N. Chandrasekaran defends acquisition of Corus PLC by Tata Steel

N. Chandrasekaran defends acquisition of Corus PLC by Tata Steel
09/08/2017 , by , in ALLIED

While addressing shareholders at the company’s 110th annual general meeting, N. Chandrasekaran, Chairman, Tata Steel said that the acquisition of Corus PLC by Tata Steel in 2007 was part of the long-term strategy to grow business through international acquisitions.

Chandrasekaran said certain specific issues relating to past decisions of the company on acquisition of Corus and the company’s communication with the promoter, Tata Sons, were raised last fiscal. The international growth strategy was to focus on accessing new markets, sourcing raw materials, enhancing the technology capability and developing high-end premium products and Corus Group Plc provided a natural fit for the international portfolio, including the identified synergies.

Last November, Mistry accused former Chairman Ratan Tata of making the Corus acquisition an ‘ego’ issue and over-paid for acquiring the company. Mistry had said that some board members had reservations on Tata pushing for the acquisition of Corus for over $12 billion, as a year earlier it was available at half that price.

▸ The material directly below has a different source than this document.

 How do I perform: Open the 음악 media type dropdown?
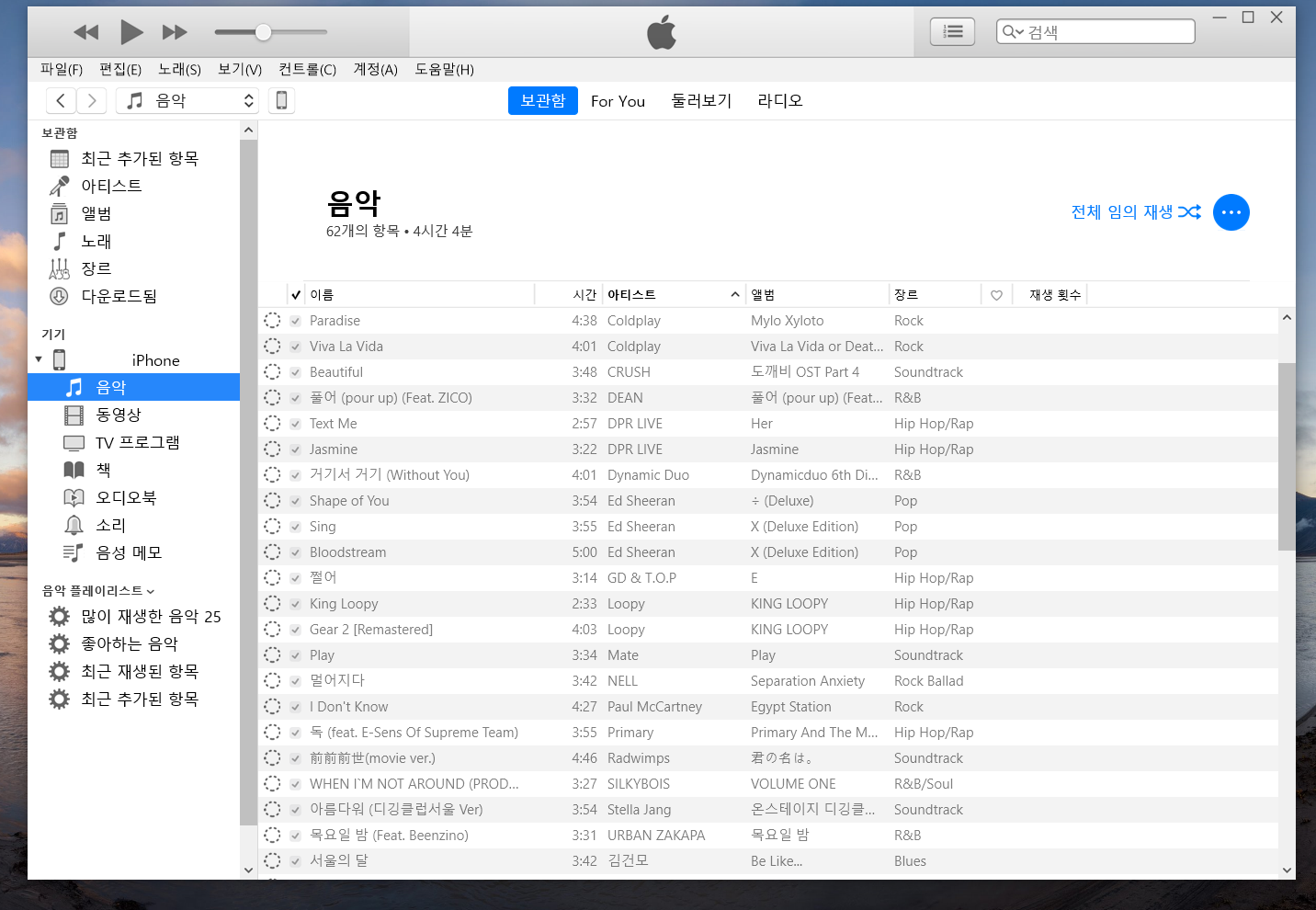point(188,100)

Denying the allegations on Tuesday, Chandrasekaran said the value of Corus has increased since the initial bid, in line with the commodity price boom, its underlying performance and the transaction process. In the first financial year after the acquisition, the EBITDA of Tata Steel UK, which was the SPV which acquired Corus, was pounds 1,038 million, compared to pounds 687 million in the previous year. However, the sudden and unprecedented scale of the global financial crisis in 2008 had a very significant negative impact on the industry fundamentals in Europe, which impacted the performance of Corus, he said.

The board was deeply involved in all the deliberations on Corus that took place over multiple board meetings and had approved the acquisition of Corus on a consensus basis, he said.

On the issue relating to the company’s communication with the promoters, Tata Sons, he said all such communications are normal business practice and are value enhancing for the company, based on the strategic support provided by the Tata Group to the company.

“As this issue was raised, our Audit Committee undertook a detailed review and has come to the conclusion that all of the company’s communications with Tata Sons were fully compliant with all applicable laws. It is now evident that such allegations were incorrect,” he said.